A radio interface protocol of the LTE system includes three layers: the Physical Layer (L1), the Data Link Layer (L2), and the Network Layer (L3), wherein a control plane of L3 is a Radio Resource Control (RRC) layer, and L2 is further divided into a Packet Data Convergence Protocol (PDCP) layer, a Radio Link Control (RLC) layer and a Medium Access Control (MAC) layer.
The main services and functions of the RLC layer include Transfer of upper layer PDUs; Error Correction through ARQ (only for Acknowledged Mode data transfer); Concatenation, segmentation and reassembly of RLC SDUs (only for Unacknowledged Mode and Acknowledged Mode data transfer); Re-segmentation of RLC data PDUs (only for Acknowledged Mode data transfer); In sequence delivery of upper layer PDUs (only for Unacknowledged Mode and Acknowledged Mode data transfer); Duplicate detection (only for Unacknowledged Mode and Acknowledged Mode data transfer); Protocol error detection and recovery; RLC SDU discard (only for Unacknowledged Mode and Acknowledged Mode data transfer); and RLC re-establishment.
Various RLC layer parameters, such as timers and counters, are employed for the abovementioned functions/services and are configured or reconfigured by the RRC layer.
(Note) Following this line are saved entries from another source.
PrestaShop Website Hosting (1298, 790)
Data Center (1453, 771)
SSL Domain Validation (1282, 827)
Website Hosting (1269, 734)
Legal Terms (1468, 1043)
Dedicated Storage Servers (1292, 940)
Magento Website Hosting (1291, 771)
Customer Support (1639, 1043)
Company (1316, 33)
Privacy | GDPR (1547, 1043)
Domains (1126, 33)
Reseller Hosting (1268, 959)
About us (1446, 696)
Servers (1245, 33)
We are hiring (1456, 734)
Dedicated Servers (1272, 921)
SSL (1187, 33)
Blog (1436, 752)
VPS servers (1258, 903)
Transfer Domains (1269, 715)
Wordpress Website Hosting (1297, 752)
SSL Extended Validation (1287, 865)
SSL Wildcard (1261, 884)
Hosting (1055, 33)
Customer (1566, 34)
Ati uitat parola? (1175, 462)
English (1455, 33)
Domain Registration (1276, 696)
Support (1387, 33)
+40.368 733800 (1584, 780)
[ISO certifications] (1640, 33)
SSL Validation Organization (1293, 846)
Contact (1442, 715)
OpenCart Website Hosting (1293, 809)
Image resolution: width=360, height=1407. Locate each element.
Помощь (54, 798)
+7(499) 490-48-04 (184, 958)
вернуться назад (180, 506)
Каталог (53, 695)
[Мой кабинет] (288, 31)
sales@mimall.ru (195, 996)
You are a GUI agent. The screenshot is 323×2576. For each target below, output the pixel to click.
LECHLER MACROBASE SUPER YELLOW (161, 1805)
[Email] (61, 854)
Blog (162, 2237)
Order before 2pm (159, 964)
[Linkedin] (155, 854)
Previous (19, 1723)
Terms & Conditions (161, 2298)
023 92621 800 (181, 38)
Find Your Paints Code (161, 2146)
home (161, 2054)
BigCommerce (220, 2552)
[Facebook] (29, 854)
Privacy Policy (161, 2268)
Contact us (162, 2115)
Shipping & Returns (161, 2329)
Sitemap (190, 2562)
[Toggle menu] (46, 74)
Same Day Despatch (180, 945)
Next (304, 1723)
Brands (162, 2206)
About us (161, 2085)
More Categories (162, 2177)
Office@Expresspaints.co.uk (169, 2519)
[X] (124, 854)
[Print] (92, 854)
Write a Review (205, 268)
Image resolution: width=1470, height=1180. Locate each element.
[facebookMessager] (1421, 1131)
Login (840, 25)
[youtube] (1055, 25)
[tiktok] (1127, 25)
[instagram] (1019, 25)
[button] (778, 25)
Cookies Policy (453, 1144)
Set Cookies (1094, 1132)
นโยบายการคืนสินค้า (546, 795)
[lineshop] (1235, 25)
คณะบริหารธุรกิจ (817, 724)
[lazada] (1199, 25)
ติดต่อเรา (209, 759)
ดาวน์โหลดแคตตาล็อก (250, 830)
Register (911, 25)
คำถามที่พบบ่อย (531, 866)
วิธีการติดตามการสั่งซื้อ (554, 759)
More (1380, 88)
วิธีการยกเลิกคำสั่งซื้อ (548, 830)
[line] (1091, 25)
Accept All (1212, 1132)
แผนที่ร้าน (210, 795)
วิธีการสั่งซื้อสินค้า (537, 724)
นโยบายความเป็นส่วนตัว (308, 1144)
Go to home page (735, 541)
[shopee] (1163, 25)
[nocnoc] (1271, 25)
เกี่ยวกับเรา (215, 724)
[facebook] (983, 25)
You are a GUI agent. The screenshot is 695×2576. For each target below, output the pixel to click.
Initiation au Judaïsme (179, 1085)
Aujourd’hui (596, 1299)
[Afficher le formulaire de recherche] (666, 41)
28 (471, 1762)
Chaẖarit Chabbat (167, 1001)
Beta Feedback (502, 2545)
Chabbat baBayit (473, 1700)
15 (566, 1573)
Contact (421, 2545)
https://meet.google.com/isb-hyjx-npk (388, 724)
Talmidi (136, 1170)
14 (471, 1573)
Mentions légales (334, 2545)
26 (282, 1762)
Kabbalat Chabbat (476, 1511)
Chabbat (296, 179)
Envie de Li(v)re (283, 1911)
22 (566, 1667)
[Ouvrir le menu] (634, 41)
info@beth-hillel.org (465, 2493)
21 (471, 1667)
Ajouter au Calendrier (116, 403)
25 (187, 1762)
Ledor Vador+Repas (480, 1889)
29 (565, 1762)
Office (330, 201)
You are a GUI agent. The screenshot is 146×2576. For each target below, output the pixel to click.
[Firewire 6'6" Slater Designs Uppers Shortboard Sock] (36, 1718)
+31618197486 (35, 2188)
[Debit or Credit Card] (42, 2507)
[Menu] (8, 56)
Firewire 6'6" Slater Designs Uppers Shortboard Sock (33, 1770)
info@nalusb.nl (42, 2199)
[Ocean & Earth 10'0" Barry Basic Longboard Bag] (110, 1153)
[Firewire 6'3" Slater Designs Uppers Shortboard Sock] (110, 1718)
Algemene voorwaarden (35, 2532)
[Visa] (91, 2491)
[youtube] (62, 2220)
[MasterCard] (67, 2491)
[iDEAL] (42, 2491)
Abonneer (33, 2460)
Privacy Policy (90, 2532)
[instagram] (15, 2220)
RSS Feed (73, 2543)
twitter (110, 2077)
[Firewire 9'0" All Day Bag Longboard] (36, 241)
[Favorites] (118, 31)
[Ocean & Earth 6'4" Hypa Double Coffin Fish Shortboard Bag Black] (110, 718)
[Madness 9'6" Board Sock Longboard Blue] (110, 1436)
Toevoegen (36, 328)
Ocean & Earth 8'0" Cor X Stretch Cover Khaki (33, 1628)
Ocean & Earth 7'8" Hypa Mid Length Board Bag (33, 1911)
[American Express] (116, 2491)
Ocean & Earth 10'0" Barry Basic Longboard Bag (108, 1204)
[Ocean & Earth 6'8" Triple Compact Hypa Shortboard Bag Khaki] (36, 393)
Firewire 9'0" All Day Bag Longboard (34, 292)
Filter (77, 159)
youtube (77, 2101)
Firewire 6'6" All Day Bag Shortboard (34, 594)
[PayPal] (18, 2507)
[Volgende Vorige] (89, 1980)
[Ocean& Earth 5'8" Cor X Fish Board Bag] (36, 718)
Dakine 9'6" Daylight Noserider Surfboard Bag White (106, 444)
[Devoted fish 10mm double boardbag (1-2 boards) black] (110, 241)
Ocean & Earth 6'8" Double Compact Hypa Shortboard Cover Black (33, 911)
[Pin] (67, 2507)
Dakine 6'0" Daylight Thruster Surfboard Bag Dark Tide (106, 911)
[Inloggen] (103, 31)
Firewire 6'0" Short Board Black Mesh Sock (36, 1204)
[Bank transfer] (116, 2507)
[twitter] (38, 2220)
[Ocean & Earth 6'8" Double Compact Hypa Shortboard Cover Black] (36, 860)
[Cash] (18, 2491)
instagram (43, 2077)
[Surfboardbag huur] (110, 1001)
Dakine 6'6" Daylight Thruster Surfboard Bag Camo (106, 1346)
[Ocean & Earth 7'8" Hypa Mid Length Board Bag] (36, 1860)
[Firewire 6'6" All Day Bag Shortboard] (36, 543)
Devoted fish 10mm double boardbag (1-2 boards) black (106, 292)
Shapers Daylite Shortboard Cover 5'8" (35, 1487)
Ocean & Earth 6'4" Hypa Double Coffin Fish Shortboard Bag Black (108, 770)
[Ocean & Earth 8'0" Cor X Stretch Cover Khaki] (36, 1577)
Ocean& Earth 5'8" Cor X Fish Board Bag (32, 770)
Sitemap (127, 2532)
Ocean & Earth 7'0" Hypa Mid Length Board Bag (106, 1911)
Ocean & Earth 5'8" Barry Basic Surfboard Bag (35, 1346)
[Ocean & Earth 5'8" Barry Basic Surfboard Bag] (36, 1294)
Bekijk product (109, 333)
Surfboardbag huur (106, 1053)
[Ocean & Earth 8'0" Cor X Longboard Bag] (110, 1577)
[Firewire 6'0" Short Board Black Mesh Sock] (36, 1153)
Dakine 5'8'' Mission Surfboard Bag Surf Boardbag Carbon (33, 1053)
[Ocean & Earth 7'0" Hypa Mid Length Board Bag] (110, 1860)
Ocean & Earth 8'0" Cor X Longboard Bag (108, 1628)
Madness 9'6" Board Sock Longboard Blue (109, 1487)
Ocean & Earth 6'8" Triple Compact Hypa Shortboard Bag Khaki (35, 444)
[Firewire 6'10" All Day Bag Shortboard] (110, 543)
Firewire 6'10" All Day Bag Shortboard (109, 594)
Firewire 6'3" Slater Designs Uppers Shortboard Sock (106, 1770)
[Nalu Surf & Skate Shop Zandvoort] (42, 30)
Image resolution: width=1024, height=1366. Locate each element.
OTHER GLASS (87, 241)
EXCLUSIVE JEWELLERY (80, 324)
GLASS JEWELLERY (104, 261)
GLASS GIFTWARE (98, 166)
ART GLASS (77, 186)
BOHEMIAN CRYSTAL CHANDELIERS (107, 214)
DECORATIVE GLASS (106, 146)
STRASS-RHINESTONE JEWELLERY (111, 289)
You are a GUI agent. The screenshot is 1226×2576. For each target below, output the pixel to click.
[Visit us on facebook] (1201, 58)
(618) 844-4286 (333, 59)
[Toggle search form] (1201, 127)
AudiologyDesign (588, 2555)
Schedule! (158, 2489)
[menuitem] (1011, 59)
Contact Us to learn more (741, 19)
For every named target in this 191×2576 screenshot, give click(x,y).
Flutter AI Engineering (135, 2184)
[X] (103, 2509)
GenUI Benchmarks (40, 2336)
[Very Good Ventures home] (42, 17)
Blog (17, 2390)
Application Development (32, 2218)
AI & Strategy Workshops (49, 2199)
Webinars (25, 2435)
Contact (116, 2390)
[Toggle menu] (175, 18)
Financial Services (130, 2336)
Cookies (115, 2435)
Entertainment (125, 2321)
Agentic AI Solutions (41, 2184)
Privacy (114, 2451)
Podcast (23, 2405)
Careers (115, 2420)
In RRC (re)configuration, the RLC layer parameters are grouped into a “RLC-Config” information element (IE) that can refer to a document 3GPP TSG-RAN2 Meeting #65 R2-091971.
Logical channel are used for the RLC layer to communicate with the MAC layer. For arrangement of data priority and amount, each logical channel is configured with parameters related to transmission priority and a prioritized bit rate. Various logical channel parameters are also configured or reconfigured by the RRC layer and grouped into a “LogicalChannelConfig” IE that can refer to the document 3GPP TSG-RAN2 Meeting #65 R2-091971.
The abovementioned RLC layer parameters and logical channel parameters are considered RLC-related parameters herein. The UE starts using a reconfigured value of a RLC parameter when the RLC parameter is reconfigured by the upper layer. Furthermore, the UE may receive the “RLC-Config” or “LogicalChannelConfig” IE when the RLC-related parameters are in use. In this situation, the UE immediately uses the reconfigured value on the in-use RLC-related parameter. However, changing a value of the in-use RLC-related parameter can cause UE system failure or impacts communication system performance.
For example, a RLC counter configured with a maximum value M1 is in a counting state for a RLC procedure. During the counting of the RLC counter, the UE receives reconfiguration indicating a new maximum value M2 for the RLC counter. If M2>M1 and the UE immediately replaces M1 with M2, the RLC counter becomes being allowed to count up to M2 for the RLC procedure. Performance of the RLC procedure is affected. Improper maximum value setting can cause RLC errors.